Pakistan, limogeage du président de la Cour suprême

Depuis le limogeage de Iftikhar Mohammed Chaudhry, le Président de la Cour suprême pakistanaise, le 9 mars 2007, par le Président-général Mucharraf, le Pakistan traverse une grave crise politique. Le limogeage de M.Chaudhry, pour des raisons politiques, à quelques mois d’importantes échéances électorales, a déclenché un vaste mouvement de protestation qui a fait plusieurs dizaines de morts.

Arrivé au pouvoir en 1999 par un coup d’État militaire, le général Mucharraf n’a jamais souhaité sérieusement restaurer la démocratie, et les dernières élections ont été entachées de graves fraudes. Pour réussir à se faire réélire, il vient d’annoncer des mesures draconiennes qui restreignent la liberté de la presse et tous les moyens de communication, en particulier la télévision, la radio et internet.

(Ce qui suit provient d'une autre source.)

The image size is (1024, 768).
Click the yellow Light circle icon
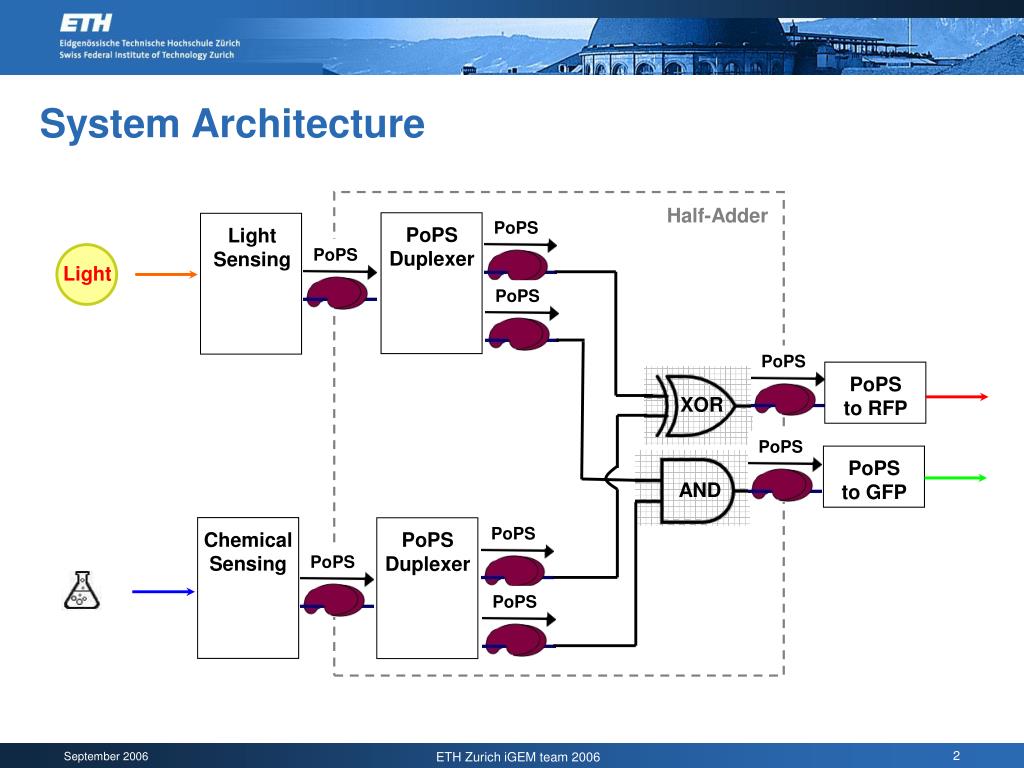click(87, 274)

Le soutien apporté publiquement, le 4 juin 2007, par les chefs de l’armée au général Mucharraf, suscite une grande inquiétude dans le pays.

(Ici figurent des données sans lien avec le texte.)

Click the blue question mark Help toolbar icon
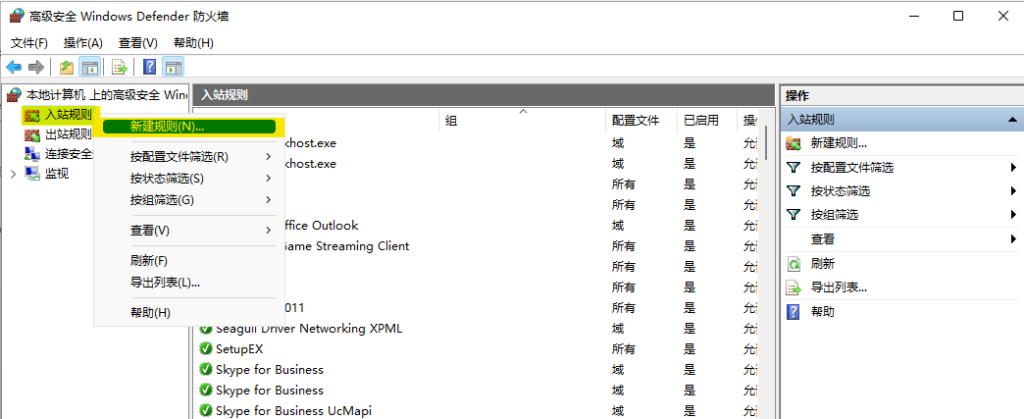Image resolution: width=1024 pixels, height=419 pixels. (149, 67)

Le Parti socialiste dénonce la répression contre les opposants, la restriction des droits et des libertés des citoyens et la menace que font peser les militaires sur le pays. Il demande que les prochaines élections prévues fin 2007 soient organisées librement et avec toutes les garanties de transparence. Les chefs de l’opposition démocratique, contraints à l’exil, doivent pouvoir y prendre part, en toute liberté.

Le Parti socialiste apporte son soutien au Parti du peuple pakistanais (PPP), membre de l’Internationale socialiste, dirigé par Madame Benazir Bhutto, ancien Premier ministre.